Permintaan a
Bisakah Anda menyalin ulang kata demi kata baris-baris di bawah kutipan, mulai dari baris yang memuat "Sort watchlist by Price column header" sampai baris terakhir, dengan kedua ujungnya ikut disalin?

────────────────────────────────────────

Kolom Mesin Waktu: Anak Setun, dari Gang Serbaada

Kolom Mesin Waktu:

Anak Setun, dari Gang Serbaada


 

Oleh: Hikmat Darmawan


 

Di kafe 7Sleepers Blok S, persis sebelah toko buku saya dan teman-teman, Blooks, malam itu, terdengar suara Jager menyanyikan Beast of Burden dan Angie. Paling berkesan dari lagu Beast of Burden buat saya adalah kenangan tentang Avi Basuki dan M97, sekitar tahun 1996-1997. Waktu itu, Avi Basuki adalah salah satu fotomodel yang ngetop dari generasi muda waktu itu. Dan brand yang terbentuk adalah: Avi seorang model yang cerdas, intelektual, di samping bertampang “mahal”. 

 

Avi datang ke studio, all cool y’all, tak banyak bicara. Saya waktu itu bagian program, mendampingi penyiar pagi, yakni ET. M 97 FM adalah grup Prambors, dan menurut standar grup Prambors, siaran pagi (pk. 06.00 hingga 10.00) adalah acara utama yang diproyeksikan banyak iklan. Tapi, M 97 waktu itu radio baru, ditabal jadi “radio lelaki” atau M(ale) Radio. Stasiun radio paling sukses di grup Prambors saat itu, dari segi pendapatan iklan, adalah Female Radio

 

Format identitas musik bagi M 97 FM adalah classic rock. Sebagai pembanding, format musik bagi Female Radio adalah pop. Sedang Prambors FM sejak semula adalah radio hits, atau radio Top 40, yang berporos pada tangga 40 lagu paling popular setiap minggu. Sedangkan radio Delta FM waktu itu adalah radio oldies yang memutar lagu-lagu pop hit era 1960-an hingga 1980-an. Belakangan, pada 2000-an, radio Delta FM berubah format jadi radio adult contemporary, yang sebetulnya lebih banyak memutar lagu-lagu pop Jazzy era 1980-an macam lagu-lagu George Benson atau Al Jarreau. Alasannya, perubahan demografi pendengar, hingga yang setara dengan “oldies” pada 2000-an adalah lagu-lagu 1980-an ke pertengahan 1990-an. Saya sempat jadi merasa tua, saat itu.

────────────────────────────────────────

Permintaan b
Dalam kutipan di atas, mengapa Delta FM berubah format menjadi radio adult contemporary pada 2000-an?

Baris tersedia
────────────────────────────────────────

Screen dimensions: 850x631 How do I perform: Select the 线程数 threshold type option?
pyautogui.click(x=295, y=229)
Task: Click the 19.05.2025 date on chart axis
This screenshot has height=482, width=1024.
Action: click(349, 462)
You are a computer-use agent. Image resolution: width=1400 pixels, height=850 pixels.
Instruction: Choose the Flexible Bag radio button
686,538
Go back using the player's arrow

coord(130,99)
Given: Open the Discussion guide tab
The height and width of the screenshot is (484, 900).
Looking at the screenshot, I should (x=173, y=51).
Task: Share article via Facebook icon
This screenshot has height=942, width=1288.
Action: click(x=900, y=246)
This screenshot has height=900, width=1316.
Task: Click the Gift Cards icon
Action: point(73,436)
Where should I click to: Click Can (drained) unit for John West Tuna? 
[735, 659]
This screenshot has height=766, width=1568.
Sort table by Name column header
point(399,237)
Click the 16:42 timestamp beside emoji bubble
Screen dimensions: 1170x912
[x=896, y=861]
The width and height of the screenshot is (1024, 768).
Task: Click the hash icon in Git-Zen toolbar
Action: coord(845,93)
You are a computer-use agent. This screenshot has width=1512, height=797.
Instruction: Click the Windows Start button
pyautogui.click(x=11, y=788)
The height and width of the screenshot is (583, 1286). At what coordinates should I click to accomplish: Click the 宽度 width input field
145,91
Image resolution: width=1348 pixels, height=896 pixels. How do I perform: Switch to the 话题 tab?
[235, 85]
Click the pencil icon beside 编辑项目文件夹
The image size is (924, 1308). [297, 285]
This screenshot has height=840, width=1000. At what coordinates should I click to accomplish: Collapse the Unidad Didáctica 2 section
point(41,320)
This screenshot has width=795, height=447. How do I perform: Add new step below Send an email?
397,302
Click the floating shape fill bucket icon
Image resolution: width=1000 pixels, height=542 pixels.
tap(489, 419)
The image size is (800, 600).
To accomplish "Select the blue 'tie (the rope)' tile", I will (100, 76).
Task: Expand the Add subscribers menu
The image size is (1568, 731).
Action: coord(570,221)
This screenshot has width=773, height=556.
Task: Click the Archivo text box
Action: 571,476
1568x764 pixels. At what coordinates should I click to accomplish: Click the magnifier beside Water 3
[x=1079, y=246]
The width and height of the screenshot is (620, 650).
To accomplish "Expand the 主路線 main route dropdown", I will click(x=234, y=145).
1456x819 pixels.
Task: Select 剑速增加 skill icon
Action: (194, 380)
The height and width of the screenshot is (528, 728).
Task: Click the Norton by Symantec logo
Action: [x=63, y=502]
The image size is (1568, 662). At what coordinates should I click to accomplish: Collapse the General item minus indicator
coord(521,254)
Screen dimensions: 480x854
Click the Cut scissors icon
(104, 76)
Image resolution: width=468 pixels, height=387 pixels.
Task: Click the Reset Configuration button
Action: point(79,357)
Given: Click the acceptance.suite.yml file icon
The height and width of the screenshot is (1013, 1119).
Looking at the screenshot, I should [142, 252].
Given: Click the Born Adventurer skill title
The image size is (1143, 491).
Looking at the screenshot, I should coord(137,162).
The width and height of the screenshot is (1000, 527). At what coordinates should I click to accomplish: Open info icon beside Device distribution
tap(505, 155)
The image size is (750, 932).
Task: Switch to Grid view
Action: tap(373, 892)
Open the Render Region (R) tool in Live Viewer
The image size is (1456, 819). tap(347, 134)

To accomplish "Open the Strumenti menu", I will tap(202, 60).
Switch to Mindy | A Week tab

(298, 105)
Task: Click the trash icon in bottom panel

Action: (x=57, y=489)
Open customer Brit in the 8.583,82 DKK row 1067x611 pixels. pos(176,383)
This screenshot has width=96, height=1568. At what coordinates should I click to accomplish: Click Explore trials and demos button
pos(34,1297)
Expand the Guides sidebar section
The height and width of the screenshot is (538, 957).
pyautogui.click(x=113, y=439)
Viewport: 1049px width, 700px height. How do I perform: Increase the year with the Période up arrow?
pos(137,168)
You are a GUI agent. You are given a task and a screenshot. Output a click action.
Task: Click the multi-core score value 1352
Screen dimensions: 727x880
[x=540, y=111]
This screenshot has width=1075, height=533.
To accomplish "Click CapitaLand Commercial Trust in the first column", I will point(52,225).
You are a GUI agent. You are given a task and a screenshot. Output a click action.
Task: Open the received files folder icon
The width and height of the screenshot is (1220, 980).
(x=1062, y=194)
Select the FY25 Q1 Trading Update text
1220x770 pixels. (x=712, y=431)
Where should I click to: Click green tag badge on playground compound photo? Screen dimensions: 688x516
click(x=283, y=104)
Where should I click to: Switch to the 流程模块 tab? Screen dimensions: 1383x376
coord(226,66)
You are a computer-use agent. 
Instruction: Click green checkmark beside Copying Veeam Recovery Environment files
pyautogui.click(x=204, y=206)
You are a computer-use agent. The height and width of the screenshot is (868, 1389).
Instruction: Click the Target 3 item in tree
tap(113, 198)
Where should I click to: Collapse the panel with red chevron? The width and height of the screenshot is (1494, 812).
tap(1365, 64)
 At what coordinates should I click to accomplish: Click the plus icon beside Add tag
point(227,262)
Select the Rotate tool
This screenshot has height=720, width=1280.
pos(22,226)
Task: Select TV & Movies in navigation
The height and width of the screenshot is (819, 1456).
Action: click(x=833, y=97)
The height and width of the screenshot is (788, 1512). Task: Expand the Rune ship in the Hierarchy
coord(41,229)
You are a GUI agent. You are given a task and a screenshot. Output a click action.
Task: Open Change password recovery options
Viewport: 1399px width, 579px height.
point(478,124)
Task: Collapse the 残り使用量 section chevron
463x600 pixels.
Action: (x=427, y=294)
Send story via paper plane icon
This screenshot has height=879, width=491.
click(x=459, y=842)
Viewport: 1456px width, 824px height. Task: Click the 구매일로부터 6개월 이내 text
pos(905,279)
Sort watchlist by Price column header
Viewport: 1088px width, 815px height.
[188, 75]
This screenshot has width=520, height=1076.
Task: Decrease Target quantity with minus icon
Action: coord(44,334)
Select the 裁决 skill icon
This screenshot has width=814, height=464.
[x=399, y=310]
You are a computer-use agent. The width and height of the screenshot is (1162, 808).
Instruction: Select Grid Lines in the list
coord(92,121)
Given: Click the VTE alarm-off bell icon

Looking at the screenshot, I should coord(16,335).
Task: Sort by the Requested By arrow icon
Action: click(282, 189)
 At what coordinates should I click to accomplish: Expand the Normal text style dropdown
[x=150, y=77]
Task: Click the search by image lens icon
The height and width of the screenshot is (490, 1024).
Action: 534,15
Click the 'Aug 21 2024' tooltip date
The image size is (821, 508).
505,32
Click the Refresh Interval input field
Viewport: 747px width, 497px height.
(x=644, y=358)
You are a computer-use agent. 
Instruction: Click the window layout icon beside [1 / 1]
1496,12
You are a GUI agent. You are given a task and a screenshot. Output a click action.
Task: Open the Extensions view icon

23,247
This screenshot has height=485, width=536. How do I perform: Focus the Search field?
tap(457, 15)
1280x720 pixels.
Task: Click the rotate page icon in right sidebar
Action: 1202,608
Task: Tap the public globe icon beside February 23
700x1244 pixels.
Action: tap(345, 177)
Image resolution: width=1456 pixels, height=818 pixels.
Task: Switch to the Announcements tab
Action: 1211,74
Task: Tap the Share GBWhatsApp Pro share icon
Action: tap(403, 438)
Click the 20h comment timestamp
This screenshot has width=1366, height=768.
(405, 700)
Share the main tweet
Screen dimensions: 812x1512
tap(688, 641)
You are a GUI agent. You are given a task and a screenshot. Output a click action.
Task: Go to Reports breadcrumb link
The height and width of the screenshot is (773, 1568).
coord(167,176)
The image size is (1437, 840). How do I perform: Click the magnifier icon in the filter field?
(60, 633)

────────────────────────────────────────

Jawaban lengkap a
Sort watchlist by Price column header
Viewport: 1088px width, 815px height.
[188, 75]
This screenshot has width=520, height=1076.
Task: Decrease Target quantity with minus icon
Action: coord(44,334)
Select the 裁决 skill icon
This screenshot has width=814, height=464.
[x=399, y=310]
You are a computer-use agent. The width and height of the screenshot is (1162, 808).
Instruction: Select Grid Lines in the list
coord(92,121)
Given: Click the VTE alarm-off bell icon

Looking at the screenshot, I should coord(16,335).
Task: Sort by the Requested By arrow icon
Action: click(282, 189)
 At what coordinates should I click to accomplish: Expand the Normal text style dropdown
[x=150, y=77]
Task: Click the search by image lens icon
The height and width of the screenshot is (490, 1024).
Action: 534,15
Click the 'Aug 21 2024' tooltip date
The image size is (821, 508).
505,32
Click the Refresh Interval input field
Viewport: 747px width, 497px height.
(x=644, y=358)
You are a computer-use agent. 
Instruction: Click the window layout icon beside [1 / 1]
1496,12
You are a GUI agent. You are given a task and a screenshot. Output a click action.
Task: Open the Extensions view icon

23,247
This screenshot has height=485, width=536. How do I perform: Focus the Search field?
tap(457, 15)
1280x720 pixels.
Task: Click the rotate page icon in right sidebar
Action: 1202,608
Task: Tap the public globe icon beside February 23
700x1244 pixels.
Action: tap(345, 177)
Image resolution: width=1456 pixels, height=818 pixels.
Task: Switch to the Announcements tab
Action: 1211,74
Task: Tap the Share GBWhatsApp Pro share icon
Action: tap(403, 438)
Click the 20h comment timestamp
This screenshot has width=1366, height=768.
(405, 700)
Share the main tweet
Screen dimensions: 812x1512
tap(688, 641)
You are a GUI agent. You are given a task and a screenshot. Output a click action.
Task: Go to Reports breadcrumb link
The height and width of the screenshot is (773, 1568).
coord(167,176)
The image size is (1437, 840). How do I perform: Click the magnifier icon in the filter field?
(60, 633)

Jawaban lengkap b
Alasannya adalah perubahan demografi pendengar. Akibat perubahan itu, yang setara dengan "oldies" pada 2000-an adalah lagu-lagu era 1980-an hingga pertengahan 1990-an.